REG Vardy shares went into reverse gear yesterday, despite the company reporting it was on track to meet market expectations.

The group, based in Sunderland, saw its shares fall 4p to 564p as the City showed its concern about the state of the car dealership sector.

The industry is expected to see a period of consolidation as rival groups fight it out for a greater share of the market.

Anthony Grezo, analyst at stockbrokers USB Laing and Cruickshank Ltd, in Newcastle, expects Vardy to be on the acquisition trail.

"I think Vardy will be a buyer rather than a target," he said.

"The smaller franchises keep being gobbled up, making this a very interesting sector."

Vardy said that favourable conditions for selling new and used vehicles was driving growth.

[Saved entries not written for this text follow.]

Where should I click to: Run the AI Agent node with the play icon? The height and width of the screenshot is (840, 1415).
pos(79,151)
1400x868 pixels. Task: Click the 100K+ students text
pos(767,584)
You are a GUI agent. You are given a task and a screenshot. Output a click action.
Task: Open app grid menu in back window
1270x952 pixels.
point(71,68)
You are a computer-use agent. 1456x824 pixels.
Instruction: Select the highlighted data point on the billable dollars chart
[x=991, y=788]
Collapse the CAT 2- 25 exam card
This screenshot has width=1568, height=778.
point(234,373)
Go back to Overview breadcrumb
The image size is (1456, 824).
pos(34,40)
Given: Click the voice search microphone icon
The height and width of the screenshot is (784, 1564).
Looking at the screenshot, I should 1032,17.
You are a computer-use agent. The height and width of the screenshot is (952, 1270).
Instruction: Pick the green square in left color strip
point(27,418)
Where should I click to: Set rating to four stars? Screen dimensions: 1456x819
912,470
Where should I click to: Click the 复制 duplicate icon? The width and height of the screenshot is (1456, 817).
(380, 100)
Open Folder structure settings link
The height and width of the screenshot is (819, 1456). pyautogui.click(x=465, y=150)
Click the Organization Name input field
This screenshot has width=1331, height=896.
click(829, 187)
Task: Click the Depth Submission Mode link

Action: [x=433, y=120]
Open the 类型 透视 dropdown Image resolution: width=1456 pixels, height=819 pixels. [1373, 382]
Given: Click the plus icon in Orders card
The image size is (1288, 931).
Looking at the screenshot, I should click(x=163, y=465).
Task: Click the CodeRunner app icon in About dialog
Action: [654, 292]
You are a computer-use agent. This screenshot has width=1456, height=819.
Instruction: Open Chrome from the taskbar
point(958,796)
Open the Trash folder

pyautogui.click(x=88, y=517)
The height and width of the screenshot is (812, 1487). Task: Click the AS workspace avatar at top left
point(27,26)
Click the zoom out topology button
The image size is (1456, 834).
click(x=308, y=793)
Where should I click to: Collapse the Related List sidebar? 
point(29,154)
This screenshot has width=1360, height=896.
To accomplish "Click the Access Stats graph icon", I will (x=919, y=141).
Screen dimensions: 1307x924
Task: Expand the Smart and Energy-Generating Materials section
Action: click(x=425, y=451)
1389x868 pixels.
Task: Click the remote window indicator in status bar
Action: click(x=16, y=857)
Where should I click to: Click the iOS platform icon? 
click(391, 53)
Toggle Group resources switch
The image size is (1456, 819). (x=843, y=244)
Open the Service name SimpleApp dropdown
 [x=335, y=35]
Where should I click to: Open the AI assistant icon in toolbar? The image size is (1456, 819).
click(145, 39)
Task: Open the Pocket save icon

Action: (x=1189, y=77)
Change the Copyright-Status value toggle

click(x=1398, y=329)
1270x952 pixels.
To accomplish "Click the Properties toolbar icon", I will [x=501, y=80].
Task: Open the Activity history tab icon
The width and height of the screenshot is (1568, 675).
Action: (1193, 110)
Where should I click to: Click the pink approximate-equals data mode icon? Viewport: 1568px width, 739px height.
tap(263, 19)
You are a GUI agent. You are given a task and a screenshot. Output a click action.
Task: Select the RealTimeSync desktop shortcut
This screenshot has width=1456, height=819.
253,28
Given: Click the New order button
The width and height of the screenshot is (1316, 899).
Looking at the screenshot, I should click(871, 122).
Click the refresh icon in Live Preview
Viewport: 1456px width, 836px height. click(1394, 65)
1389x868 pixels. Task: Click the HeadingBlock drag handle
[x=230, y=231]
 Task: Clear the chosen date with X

It has enjoyed improved profitability in all sectors of its business since January, except in sales of specialist new vehicles. Competition had forced it to cut margins on prestige marques, including Jaguar and Aston Martin.

Positive trading had continued at its contract hire section that leases cars to companies on 36-month deals, with several new additions to its fleet.

The company had also made gains on selling older vehicles from its hire car division, taking advantage of stronger prices for used cars in the period.

"Due to a strong trading performance, the group expects pre-tax profits to be in line with market expectations," the company reported.

Analysts are forecasting annual profits of up to £41m, compared with £38.8m a year ago, which included gains on a number of property sales.

Reg Vardy operates dealerships from Aberdeen to Reading, and sells most major brands, including BMW, Land Rover and Mercedes Benz.

The group has 90 sites across the UK and said it was on track to meet its target of 100 dealerships.

Showrooms opened at Stockton, Redditch, East Kilbride and Motherwell during the year and were performing in line with expectations.

The company has benefited from robust consumer confidence since the beginning of last year.